▶ _TEXTE À LIRE_:
---

Paris Match
Anne-Cécile Beaudoin
Le prince et
Laurence Guilhemsans, responsable des opérations de réintégration picturale,
devant les peintures restaurées de la galerie d'Hercule.
Olivier Huitel
A l'occasion de
restaurations dans la cour d'honneur du palais, des fresques du XVIe siècle ont
été découvertes.
La belle aux seins
nus a surgi un matin d’hiver dans l’alcôve d’une chambre du palais princier de
Monaco. Minois impassible, bouche gourmande, elle porte sur sa tête une
généreuse corbeille de pommes rouge désir. Impudique et sensuelle… Mais,
méfiance ! Si le visage et le buste sont humains, les jambes sont celles d’un
bouc. Cette créature est une satyresse. Et ses acolytes mâles ne sont pas loin.
Goguenards, ils tentent d’emporter le panier de fruits qu’ils tirent avec un
ruban. L’offrande servira sans doute à mieux soudoyer les nymphes avant de
s’amuser à les pourchasser. Ces canailles vieilles de près de cinq cents ans
attendaient patiemment leur renaissance, cachées derrière un faux plafond… «
J’ai présumé que cette pièce avait été remaniée, car les retombées de voûte
sont asymétriques et il y a des décalages de corniches », raconte Annie
Vandemalle, architecte et peintre en décor du patrimoine, qui participe à la
restauration des peintures du palais des Grimaldi. « En réalisant des
reconstitutions par plans, continue-t-elle, j’ai compris que ce n’était pas le
plafond originel que nous avions sous les yeux. J’ai donc creusé un trou, pas
plus large que la paume d’une main, et cette scène intacte est apparue. J’étais
sidérée ! » De l’intuition est née la révélation. Ainsi la demeure princière
est-elle hantée de personnages étranges aux membres feuillagés, caprins ou
serpentiformes ! Des chefs-d’œuvre du XVIe siècle que personne, pas même Albert
de Monaco, ne s’attendait à y découvrir.
La chasse aux
trésors débute en 2015. A cette époque, un grand chantier est en cours afin de
restituer leur splendeur aux façades qui bordent la cour d’honneur. « La
première surprise est venue de la galerie d’Hercule, qui dessert l’étage des
Grands Appartements, explique Christian Gautier, coordinateur des travaux. Des
accumulations de retouches et de vernis empâtaient les peintures où figurent
des allégories et le cycle de vie du héros de la Grèce antique. » Chargée des
premières missions de restauration, Isabelle Rollet commence à dégager au
scalpel, millimètre par millimètre, les couches de repeints sur les voûtes.

---

(Enregistrements tirés d'une collection)
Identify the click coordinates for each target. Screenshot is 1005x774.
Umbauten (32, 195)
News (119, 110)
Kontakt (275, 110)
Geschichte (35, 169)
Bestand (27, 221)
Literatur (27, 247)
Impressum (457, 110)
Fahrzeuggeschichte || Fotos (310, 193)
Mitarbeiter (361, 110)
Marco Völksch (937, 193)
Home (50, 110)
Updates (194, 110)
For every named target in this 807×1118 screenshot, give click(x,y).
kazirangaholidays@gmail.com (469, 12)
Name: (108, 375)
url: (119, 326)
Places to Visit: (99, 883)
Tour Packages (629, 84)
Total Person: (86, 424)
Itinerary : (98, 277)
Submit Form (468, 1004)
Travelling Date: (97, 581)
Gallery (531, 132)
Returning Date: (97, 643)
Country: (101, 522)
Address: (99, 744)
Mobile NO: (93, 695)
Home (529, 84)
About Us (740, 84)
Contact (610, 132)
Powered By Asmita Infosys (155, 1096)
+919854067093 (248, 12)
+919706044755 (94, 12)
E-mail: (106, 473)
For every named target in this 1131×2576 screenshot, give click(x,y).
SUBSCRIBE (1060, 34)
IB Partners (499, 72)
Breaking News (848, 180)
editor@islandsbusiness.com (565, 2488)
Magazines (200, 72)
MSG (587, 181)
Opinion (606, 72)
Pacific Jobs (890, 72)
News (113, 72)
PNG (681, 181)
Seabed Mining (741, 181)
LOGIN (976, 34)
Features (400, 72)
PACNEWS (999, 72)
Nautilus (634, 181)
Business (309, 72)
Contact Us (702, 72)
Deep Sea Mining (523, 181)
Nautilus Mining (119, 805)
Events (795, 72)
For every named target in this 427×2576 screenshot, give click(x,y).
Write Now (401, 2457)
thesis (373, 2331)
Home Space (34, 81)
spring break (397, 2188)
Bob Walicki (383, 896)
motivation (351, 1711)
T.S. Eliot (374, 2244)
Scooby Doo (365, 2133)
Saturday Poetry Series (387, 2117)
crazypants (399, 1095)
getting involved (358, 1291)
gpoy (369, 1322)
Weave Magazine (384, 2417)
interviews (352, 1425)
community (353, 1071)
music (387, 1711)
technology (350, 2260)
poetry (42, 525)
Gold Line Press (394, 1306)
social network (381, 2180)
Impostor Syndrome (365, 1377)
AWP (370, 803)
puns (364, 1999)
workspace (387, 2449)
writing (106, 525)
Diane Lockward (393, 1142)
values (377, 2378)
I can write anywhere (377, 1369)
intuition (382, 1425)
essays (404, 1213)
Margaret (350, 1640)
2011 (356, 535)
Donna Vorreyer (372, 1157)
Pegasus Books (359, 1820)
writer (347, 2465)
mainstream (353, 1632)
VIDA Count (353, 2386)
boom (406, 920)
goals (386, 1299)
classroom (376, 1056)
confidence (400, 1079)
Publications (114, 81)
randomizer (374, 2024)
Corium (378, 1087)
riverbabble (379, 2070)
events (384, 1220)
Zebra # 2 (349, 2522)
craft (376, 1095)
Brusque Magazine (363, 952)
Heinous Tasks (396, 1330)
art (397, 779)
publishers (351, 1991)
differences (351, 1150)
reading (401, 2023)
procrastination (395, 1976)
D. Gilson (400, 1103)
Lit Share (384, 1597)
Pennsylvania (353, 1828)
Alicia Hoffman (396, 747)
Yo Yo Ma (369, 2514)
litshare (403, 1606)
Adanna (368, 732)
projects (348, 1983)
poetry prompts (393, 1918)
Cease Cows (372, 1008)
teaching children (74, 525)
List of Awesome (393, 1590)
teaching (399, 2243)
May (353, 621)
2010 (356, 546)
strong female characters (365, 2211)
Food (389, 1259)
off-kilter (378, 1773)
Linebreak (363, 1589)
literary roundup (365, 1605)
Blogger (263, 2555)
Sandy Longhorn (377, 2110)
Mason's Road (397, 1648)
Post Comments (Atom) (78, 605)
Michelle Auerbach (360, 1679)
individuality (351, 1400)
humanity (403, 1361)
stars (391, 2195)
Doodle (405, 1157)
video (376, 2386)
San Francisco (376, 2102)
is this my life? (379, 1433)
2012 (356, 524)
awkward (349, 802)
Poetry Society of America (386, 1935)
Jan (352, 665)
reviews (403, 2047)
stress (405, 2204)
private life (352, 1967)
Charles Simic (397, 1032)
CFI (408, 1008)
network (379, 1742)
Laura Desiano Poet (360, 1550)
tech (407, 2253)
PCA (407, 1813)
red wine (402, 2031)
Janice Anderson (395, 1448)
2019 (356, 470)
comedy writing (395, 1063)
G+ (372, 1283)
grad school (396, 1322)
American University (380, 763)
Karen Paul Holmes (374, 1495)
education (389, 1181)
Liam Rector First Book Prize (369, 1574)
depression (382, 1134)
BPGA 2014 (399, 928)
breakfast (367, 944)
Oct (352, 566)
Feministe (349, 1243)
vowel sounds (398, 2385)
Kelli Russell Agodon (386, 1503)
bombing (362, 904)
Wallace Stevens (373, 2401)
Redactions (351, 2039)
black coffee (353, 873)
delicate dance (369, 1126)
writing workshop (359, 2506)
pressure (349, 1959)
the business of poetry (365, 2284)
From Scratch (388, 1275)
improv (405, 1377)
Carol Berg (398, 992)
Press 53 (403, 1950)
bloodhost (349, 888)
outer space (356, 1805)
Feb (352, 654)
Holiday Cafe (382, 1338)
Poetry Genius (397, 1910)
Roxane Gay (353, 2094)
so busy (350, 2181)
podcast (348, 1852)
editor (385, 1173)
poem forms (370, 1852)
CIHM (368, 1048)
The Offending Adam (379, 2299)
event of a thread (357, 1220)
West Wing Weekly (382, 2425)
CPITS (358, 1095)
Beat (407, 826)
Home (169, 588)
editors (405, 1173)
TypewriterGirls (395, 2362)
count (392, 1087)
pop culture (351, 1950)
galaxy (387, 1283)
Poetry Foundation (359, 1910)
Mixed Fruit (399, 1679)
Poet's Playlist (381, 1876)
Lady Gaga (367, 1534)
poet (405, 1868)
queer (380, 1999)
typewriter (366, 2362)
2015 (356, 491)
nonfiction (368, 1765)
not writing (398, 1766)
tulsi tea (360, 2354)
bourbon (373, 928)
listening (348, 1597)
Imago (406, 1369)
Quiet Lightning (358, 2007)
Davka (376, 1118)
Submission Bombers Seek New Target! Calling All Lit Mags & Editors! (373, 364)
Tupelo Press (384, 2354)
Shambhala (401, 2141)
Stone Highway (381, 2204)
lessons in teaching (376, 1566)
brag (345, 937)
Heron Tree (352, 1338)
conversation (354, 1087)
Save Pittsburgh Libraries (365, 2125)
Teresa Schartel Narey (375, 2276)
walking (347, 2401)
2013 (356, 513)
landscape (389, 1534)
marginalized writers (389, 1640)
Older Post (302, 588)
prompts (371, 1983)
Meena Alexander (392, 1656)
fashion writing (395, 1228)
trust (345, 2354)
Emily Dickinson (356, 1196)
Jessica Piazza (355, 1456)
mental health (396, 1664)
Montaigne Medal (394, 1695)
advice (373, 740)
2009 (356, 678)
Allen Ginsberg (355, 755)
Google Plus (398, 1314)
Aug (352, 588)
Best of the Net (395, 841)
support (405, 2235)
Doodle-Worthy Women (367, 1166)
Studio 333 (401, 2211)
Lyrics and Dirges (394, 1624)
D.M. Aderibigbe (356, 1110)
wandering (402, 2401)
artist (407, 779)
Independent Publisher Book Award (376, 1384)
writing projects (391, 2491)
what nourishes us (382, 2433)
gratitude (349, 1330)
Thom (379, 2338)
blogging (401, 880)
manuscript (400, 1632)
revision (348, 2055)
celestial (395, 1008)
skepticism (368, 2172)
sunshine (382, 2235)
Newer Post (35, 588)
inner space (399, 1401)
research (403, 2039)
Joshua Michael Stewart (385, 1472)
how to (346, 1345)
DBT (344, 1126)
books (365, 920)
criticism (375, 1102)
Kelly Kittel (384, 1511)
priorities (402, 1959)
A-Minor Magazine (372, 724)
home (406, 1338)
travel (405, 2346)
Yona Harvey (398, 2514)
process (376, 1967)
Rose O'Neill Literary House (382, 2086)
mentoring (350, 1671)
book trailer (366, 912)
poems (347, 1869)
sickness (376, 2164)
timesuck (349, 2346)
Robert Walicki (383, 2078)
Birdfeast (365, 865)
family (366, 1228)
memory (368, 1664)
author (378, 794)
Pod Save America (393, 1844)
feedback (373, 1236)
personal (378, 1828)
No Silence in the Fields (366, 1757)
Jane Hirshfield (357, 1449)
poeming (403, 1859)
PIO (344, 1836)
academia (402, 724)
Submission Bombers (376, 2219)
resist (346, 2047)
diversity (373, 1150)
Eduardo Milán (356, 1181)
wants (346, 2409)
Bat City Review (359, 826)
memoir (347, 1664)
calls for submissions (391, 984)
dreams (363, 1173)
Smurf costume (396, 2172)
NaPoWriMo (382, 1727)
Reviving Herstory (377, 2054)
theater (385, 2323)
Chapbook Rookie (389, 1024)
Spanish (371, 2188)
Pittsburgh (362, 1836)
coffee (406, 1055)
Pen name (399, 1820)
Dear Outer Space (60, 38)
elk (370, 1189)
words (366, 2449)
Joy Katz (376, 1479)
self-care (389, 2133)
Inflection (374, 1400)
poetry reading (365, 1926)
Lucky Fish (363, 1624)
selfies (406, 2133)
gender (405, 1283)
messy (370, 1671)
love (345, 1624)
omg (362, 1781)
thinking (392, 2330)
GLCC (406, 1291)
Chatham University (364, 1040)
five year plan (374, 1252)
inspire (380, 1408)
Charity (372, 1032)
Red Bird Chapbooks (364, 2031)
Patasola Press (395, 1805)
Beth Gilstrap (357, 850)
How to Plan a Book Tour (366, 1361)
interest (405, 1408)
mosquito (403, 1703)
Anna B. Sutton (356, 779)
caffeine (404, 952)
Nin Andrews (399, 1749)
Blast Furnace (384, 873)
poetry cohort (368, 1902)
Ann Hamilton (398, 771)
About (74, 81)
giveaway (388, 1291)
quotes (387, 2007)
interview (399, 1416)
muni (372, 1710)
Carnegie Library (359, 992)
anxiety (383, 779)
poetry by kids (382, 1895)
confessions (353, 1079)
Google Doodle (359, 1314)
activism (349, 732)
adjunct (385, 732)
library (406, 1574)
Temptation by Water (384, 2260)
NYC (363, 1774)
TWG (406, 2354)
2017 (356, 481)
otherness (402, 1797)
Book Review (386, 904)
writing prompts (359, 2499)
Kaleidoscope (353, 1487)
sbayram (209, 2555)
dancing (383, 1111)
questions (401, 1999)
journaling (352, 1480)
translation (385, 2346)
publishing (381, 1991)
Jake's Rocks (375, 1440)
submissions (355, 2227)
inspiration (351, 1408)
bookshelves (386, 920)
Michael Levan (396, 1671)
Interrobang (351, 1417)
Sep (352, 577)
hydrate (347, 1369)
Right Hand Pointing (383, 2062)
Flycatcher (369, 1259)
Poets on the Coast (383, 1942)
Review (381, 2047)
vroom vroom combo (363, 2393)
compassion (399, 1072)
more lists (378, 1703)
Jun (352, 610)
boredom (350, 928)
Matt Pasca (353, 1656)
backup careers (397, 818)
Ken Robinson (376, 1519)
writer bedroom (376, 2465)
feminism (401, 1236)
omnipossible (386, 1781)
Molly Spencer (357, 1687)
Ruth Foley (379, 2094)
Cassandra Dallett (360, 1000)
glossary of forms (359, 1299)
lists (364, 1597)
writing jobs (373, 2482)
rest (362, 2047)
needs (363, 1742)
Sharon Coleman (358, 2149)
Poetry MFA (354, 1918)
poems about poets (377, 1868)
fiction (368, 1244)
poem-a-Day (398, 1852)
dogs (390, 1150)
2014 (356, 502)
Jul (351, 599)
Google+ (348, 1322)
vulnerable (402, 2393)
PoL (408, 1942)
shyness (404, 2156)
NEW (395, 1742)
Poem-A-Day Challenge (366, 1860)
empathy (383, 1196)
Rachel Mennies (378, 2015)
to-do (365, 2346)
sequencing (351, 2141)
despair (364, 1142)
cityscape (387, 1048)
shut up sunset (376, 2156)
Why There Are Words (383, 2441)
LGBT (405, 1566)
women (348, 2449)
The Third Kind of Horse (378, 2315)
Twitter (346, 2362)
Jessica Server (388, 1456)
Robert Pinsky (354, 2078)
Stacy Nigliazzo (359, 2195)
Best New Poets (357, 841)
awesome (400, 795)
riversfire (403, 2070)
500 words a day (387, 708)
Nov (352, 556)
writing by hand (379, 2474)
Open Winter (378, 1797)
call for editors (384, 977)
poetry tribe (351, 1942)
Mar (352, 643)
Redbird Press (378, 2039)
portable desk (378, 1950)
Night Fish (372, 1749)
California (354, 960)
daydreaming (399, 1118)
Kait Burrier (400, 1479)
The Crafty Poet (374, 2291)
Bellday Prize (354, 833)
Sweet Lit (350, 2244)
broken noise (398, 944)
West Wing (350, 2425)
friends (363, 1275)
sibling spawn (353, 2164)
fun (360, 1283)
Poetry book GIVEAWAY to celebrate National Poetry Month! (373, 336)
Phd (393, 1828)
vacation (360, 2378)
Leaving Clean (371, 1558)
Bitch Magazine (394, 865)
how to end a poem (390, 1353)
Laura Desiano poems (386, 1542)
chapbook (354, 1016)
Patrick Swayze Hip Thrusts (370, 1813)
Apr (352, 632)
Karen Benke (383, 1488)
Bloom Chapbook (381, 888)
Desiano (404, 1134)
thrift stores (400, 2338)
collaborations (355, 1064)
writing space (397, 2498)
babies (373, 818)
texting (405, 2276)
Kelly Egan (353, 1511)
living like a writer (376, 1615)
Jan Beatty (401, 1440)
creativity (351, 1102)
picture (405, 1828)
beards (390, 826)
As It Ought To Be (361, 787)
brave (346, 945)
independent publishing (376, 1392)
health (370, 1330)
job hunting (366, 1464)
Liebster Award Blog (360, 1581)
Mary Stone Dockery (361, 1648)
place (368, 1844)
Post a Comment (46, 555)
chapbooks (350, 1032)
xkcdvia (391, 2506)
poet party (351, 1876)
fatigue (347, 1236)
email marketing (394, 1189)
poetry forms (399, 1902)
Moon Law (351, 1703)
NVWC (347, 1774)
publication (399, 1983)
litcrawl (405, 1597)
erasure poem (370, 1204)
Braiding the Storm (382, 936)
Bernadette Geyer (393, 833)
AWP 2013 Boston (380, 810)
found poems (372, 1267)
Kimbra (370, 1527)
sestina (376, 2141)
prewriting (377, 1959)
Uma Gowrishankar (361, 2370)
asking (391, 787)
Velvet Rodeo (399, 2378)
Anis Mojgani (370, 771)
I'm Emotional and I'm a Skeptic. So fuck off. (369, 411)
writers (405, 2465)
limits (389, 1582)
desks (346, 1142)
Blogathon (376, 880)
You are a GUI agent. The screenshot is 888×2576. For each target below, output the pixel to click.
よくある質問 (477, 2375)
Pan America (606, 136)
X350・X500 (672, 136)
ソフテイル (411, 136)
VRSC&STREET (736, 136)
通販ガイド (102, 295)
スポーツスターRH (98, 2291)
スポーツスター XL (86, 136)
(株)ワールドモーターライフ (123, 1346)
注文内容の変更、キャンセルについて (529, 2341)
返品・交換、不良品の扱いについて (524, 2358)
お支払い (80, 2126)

---

▶ _CONSIGNE_: Reprenez l'article sur les fresques découvertes au palais princier de Monaco et poursuivez-le après sa dernière phrase.

▶ _RÉSULTAT CI-DESSOUS_:
Soudain, des couleurs franches, très pures, apparaissent. Ocre, vert, rouge.
L’œil de l’experte identifie le support : un enduit fait de chaux et non un
simple badigeon blanc. S’ensuivent, après la batterie d’examens scientifiques,
des mois de nettoyage subtil à l’aide de scalpels, de cotons imbibés d’eau
déminéralisée et de brosses de fibre de verre, à la seule force de la patience
et du poignet. Les motifs originaux se dévoilent.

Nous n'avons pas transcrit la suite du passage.